Wind Bags Today, More of the Same Tomorrow
But rising tornado risk tomorrow too...
1. Today’s Setup
I’ve been chasing storms for over 20 years, and there’s a category of day that I just kind of shrug my shoulders at. Today is that day.
It’s the textbook Plains setup. Hail, wind, a bunch of storms firing off by late afternoon. If you asked me to draw it on a whiteboard, I’d probably sketch something almost identical to what’s happening right now. Moisture is creeping up a little from yesterday but still on the low end of useful. A system moving in will steepen lapse rates and add lift, and that’s going to be just enough to get things going.

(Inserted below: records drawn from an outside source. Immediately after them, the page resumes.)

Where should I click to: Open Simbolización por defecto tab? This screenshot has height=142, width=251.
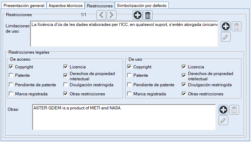(142, 6)

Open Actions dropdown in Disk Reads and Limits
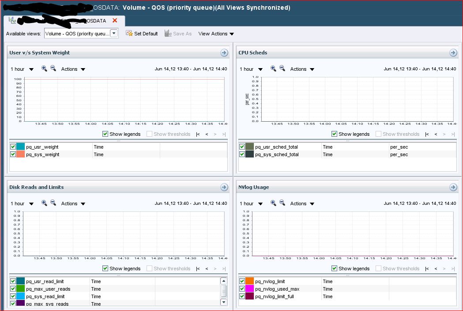coord(73,203)
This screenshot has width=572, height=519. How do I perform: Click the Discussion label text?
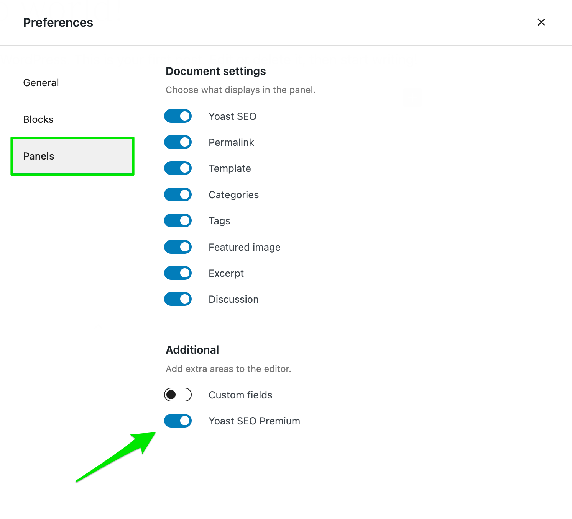233,299
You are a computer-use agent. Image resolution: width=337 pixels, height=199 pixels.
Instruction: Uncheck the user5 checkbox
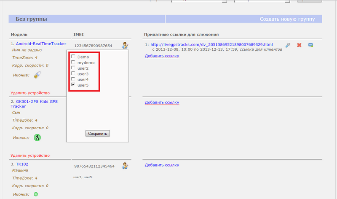[73, 85]
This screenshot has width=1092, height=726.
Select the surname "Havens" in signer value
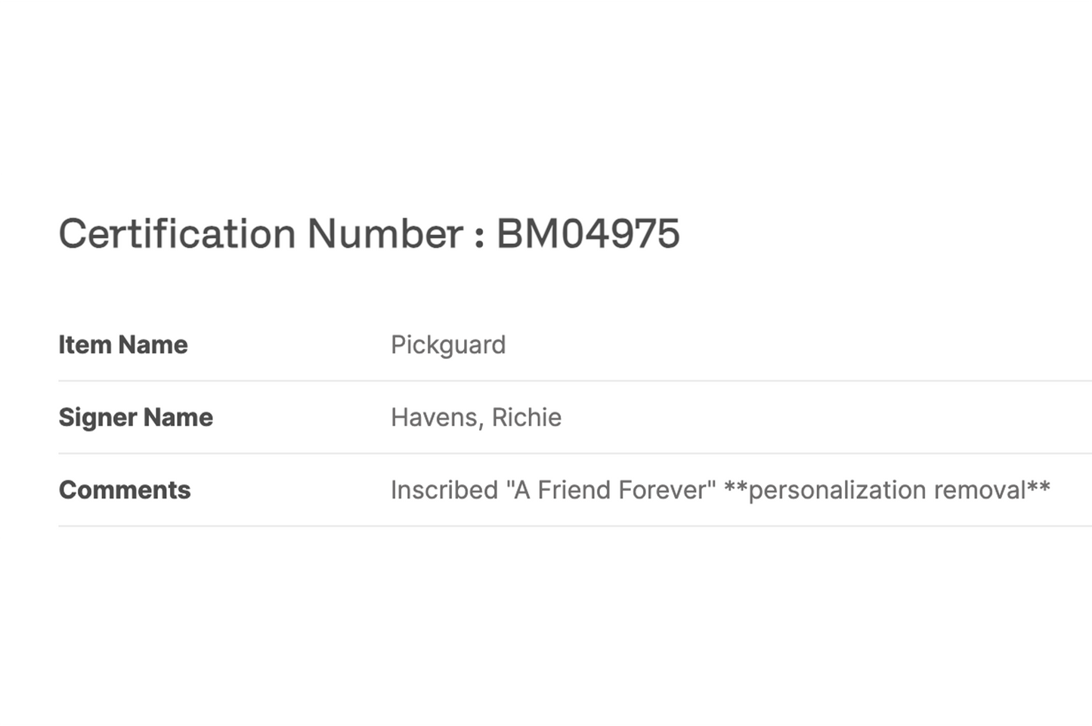point(433,417)
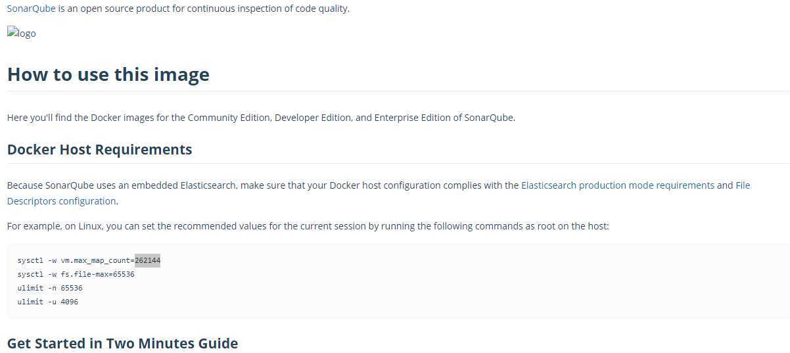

The wind fields are weak with the main system still well to the west, so storm organization is going to be a struggle. Could a transient supercell sneak in? Sure. But the most likely storm mode today is what I lovingly call blobby wind bags with some hail mixed in early. If the low levels mix out, you’re looking at damaging gusts near 70 mph in spots. That’s not nothing.
I have never once loaded up the car with vigor for a setup like this. But that’s a chaser problem, not a you problem. If you’re in the path, have a plan. We’ve all been through days like this before. Just respect it and move on with your evening.
2. Tomorrow
Looking ahead to tomorrow, the best thing I can say is it looks like today just with better ingredients from top to bottom. Slightly better moisture, much stronger shear, slightly higher instability.
This will still lead, thanks to stronger lift as well, to a linear complex with time. We may also see initial supercells for a brief window, depending on how strong the lift is when it arrives. But the stronger shear, especially at low levels, may lead to at least a low tornado threat tomorrow with storms near and after dark.
This could be twisters of the QLCS variety, so they’ll be quick spin-up things.